Cybersecurity and Healthcare IoT Leaders Discuss Protecting Patient Data during Frost and Sullivan Growth Council Think Tank Meeting
Technological advancements in healthcare have driven innovation in cybersecurity to safeguard vulnerable patient information. Frost & Sullivan, during their cybersecurity Think Tank, “Protecting Patient Data: The Importance of Cybersecurity in Healthcare IoT,” brought together some of the leaders in healthcare IoT device security to discuss the impact of cyber threats on patient data security, as well as trends in cybersecurity and the future of healthcare.
Greg Caressi, Senior Vice President, and Dr Rishi Pathak, Global Research Director at Frost & Sullivan, moderated the session. Timur Ozekcin, CEO of Cylera, Gus Malezis, President & CEO at Imprivata, and Tapan Mehta, Global Leader of Healthcare & Pharma Life Sciences Strategy at Palo Alto Networks served as panelists.
The importance of security management in the world of healthcare has intensified with the rise of breaches across dated infrastructure. According to Frost & Sullivan’s research, more than 90% of US-based healthcare organizations have reported at least one security breach from 2019 to 2023. And many of these healthcare organizations still do not have the proper security measures to prevent future breaches.
Read on for a summary of the discussion and advice shared by the panel experts.
What Makes Healthcare so Vulnerable to Attack?
Budget cuts are negatively impacting cyber risk mitigation strategies
On average, healthcare organizations typically spend 5-6% of their budget on security. When compared to financial services or retail brands that spend upwards of 17-19% of their budget on security measures, it’s easy to see how healthcare has become the number one industry targeted by hackers.
Threats often come from third parties
Healthcare organizations must protect their infrastructure from internal breaches, but these are not the only attack vectors. Supply chain network compromises can also put thousands of patients’ information at risk.

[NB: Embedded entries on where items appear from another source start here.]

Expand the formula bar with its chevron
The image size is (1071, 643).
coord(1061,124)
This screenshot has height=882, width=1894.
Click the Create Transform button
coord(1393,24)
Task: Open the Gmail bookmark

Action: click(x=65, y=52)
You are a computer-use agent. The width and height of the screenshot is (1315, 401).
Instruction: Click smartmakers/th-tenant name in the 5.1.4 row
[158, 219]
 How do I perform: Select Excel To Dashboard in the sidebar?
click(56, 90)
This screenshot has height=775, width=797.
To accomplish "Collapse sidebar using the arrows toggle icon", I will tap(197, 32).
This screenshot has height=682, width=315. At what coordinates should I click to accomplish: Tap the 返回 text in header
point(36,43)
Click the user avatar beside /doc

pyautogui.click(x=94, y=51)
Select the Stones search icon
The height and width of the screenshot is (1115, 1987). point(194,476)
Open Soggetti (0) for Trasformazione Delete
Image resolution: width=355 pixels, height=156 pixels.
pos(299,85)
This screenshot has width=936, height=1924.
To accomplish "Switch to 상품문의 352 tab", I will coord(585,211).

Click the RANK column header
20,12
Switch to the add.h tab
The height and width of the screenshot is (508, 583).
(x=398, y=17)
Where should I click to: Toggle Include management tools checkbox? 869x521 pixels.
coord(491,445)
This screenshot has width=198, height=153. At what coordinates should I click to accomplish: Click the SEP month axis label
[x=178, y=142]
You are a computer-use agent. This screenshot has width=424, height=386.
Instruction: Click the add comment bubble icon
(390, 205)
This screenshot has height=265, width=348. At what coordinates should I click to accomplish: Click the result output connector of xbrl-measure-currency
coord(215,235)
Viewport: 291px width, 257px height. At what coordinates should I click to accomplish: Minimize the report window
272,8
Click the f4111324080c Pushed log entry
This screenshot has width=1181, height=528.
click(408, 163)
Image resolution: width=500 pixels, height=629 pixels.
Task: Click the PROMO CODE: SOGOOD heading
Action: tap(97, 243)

Important healthcare information is shared across a growing number of devices
Staff and patients now access sensitive healthcare information using tablets and other hand-held devices, greatly expanding the attack surface area. The number of these connected devices is projected to grow by almost 200% over the next 5 to 7 years, at which point we will be sharing information on close to 1.3 billion devices.
Key learnings for healthcare organizations
Roll Back Admin Privileges and Assign User Roles Sparingly
Today, almost everyone is an admin or a super user. This means one device compromise can result in a lateral malware explosion. Training staff to be more cyber-aware and limiting admin roles that grant access to sensitive information is key to keeping patient information safe.
Deep Visibility into Network Devices is Critical
These networks are massive, made up of 10-to-15 million medical devices across US hospitals, and an average of 10-to-15 connected devices per patient bed. Organizations can create mammoth networks that make it hard to identify threats. Having a clear understanding of all of the devices on a network is vital for your risk mitigation plan, which includes alerting capabilities that show potentially anomalous or malicious high-risk devices and their individual threat posture. Once you have this visibility, you can strengthen your security strategy and improve your medical device management.
Outside risks are high, with 90% of healthcare providers at risk from third-party vendors. Those working on the frontlines of healthcare information security face daily threats. With hacker sophistication rising daily, healthcare delivery organizations must improve their medical device vulnerability management practices.
The faster you can identify your risks, the faster you can prevent an attack. Your hospital IT security team and clinical engineering staff must both know how to protect your medical devices from multiple attack vectors. If they can’t, your hospital is facing a potentially crippling attack that can risk compromising patient safety and cause irreparable harm to your hospital’s reputation and financial bottom line.